Father Encourages Earlier Pneumonia Testing After Daughter Dies of Flu Complications

By the bioMérieux Connection Editors

This past week, a 4-year-old girl became the first child to die from flu complications in Dallas County this season. Ashanti Grinage was initially diagnosed with the flu, but she was later found to have pneumonia as well, a common complication of flu.

KDFW reported that, “Ashanti’s father, Martell Grinage, says his daughter, who had no underlying health conditions, started showing symptoms of a cold Sunday evening after church. On Tuesday, they took her to the emergency room with a 103-degree fever. Tests determined she had Flu type A. She had not received a flu vaccine.”

Doctors sent Ashanti home with her family once her fever went down and recommended over the counter medications. But Ashanti’s mother brought her back two days later, when she noticed that Ashanti was very lethargic and was coughing up mucus.

By the time Ashanti’s father reached the hospital, doctors were trying to save his daughter’s life.

“The doctors told me when I got there, that her lungs were full of pneumonia and that they did the best that they could do,” Grinage said. Despite the doctors’ efforts to save Ashanti’s life, she died at the hospital that day.

Doctors didn’t check Ashanti for pneumonia when she first visited the hospital two days prior, and Grinage wishes he had asked them to.

“See, I feel like I failed because I’m not even 30 yet, and I’m about to bury my little girl,” Grinage said. He added that he wants other parents to know his family’s story, because it could help save their children’s lives.

According to Seth Toback, FAAP, MD, Vice President of Medical Affairs for bioMérieux, cases such as this are tragic for many reasons. “Unfortunately, pediatric mortality from influenza is not an unheard-of event even in the US, where the CDC estimates that approximately 100 children die from the flu each year.”

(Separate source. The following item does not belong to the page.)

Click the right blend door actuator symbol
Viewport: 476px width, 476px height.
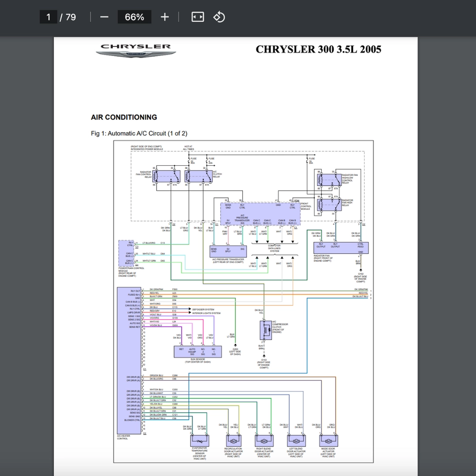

Most of those children are similar to the little girl in this story, according to Dr. Toback. Typically, they are previously healthy children who have not been vaccinated against influenza. This story highlights the importance of yearly influenza vaccination for everyone who is not contraindicated for the vaccine.

This case also highlights the importance of rapid in-vitro diagnostics, said Toback. “This tragedy illustrates the value of the biomarker, procalcitonin (PCT), to help assess if a secondary bacterial infection is present,” said Dr. Toback. “Even with good diagnostic evidence that a virus is the primary cause of infection, an elevated PCT level would alert the clinician to look for complications of the flu.”

Dr. Toback said that this case may also point out some of the deficiencies in the US medical system: “A routine case of influenza would typically not require an additional pneumonia test, or x-ray of the chest, if a competent physician does a detailed and complete history and physical examination, something that is not always done in a busy emergency department. Clinical cues to a possible secondary bacterial pneumonia may have been missed at the initial visit—all the more reason to run PCT tests. And, lastly, providing timely anti-viral therapy may have also helped to avoid this tragedy.”


Dr. Toback is a Board certified and licensed pediatrician with experience in office and hospital-based medicine, clinical research and medical affairs within the respiratory, infectious diseases, allergy, and vaccine therapeutic areas.


Opinions expressed in this article are not necessarily those of bioMérieux, Inc.